Гхош сидел в кресле на возвышении. Медсестры, их ученицы и прочие сотрудники Миссии подходили по одному, пожимали ему руку и возносили благодарность святым за то, что он благополучно перенес суровые испытания.
Розина не показывалась, но Генет была здесь, старалась держаться понезаметнее. Я расположился рядом. Вся в черном, она мрачно ковырялась в еде и казалась далекой родственницей той Генет, которую я знал, — после смерти Земуя она почти не выходила из дома. Подошедшего санитара, который поздравил ее с освобождением Гхоша и расцеловал в обе щеки, она едва удостоила слова.
— Ты когда вернешься в школу? — спросил я.
— Они убили моего отца. Ты что, забыл? Плевать я хотела на школу. — И она прошипела мне в ухо: — Только не ври. Ты сказал Гхошу?
— Нет!
— Но ты собирался, правда ведь?
Она меня сразила. Там, в тюремном дворе, когда Гхош впервые обнял меня после долгой разлуки, признание висело у меня на кончике языка и я на самом деле чуть было не проговорился.
— Собирался, да не сказал… Не смотри на меня так.
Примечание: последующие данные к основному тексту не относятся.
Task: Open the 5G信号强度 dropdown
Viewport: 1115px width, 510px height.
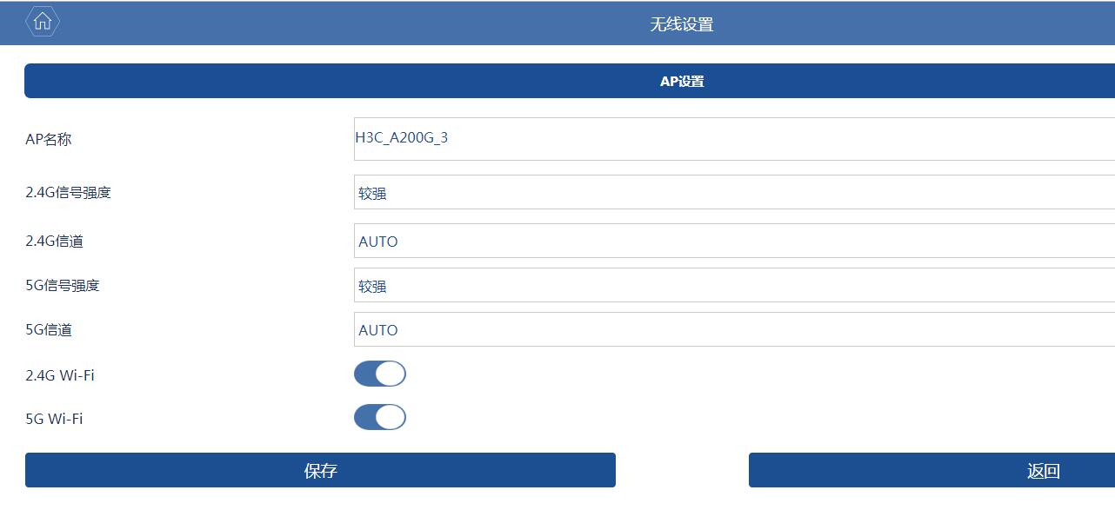Action: click(734, 285)
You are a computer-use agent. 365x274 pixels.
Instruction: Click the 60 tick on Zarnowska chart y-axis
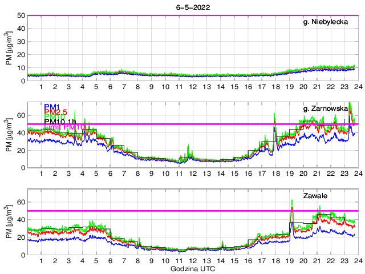(x=21, y=115)
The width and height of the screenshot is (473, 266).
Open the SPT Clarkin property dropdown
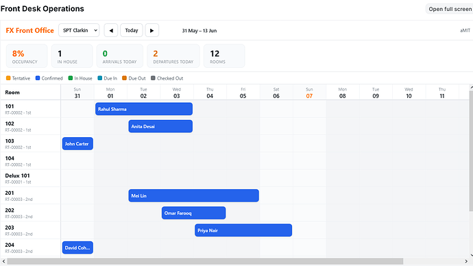(x=79, y=30)
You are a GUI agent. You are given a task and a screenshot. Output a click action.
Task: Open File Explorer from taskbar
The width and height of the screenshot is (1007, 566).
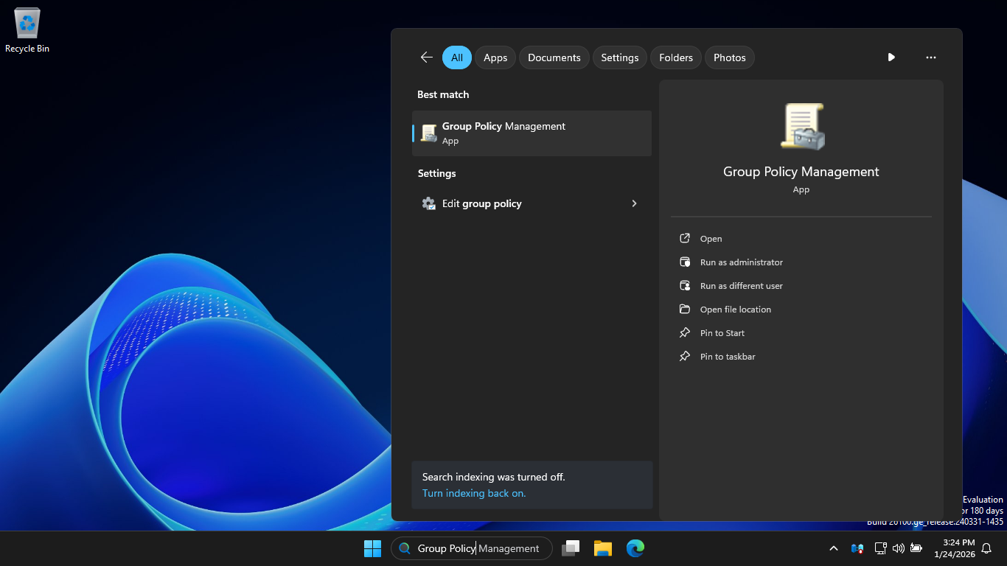tap(603, 548)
Она взяла свою тарелку и отошла от меня подальше.
Даже если я сам в себе сомневался, от нее я хотел полного доверия. Меня кольнуло, что она больше не видит во мне героя, пристрелившего грабителя.
Ближе к вечеру шатер разобрали и явились новые гости, до которых дошла весть об освобождении Гхоша. Для Эвангелины и миссис Редди к радости примешивалась горечь: Гхош-то вернулся, а вот бедный генерал Мебрату покинул нас навсегда. Эвангелина все повторяла, вытирая слезы:
— Такой молодой. Подумать только, такой молодой и его больше нет.
А миссис Редди утешала ее, прижимая к своей могучей груди. Дамы принесли с собой целый котел
— Это твой второй медовый месяц, радость моя, — сказала Эвангелина Гхошу и подмигнула Хеме.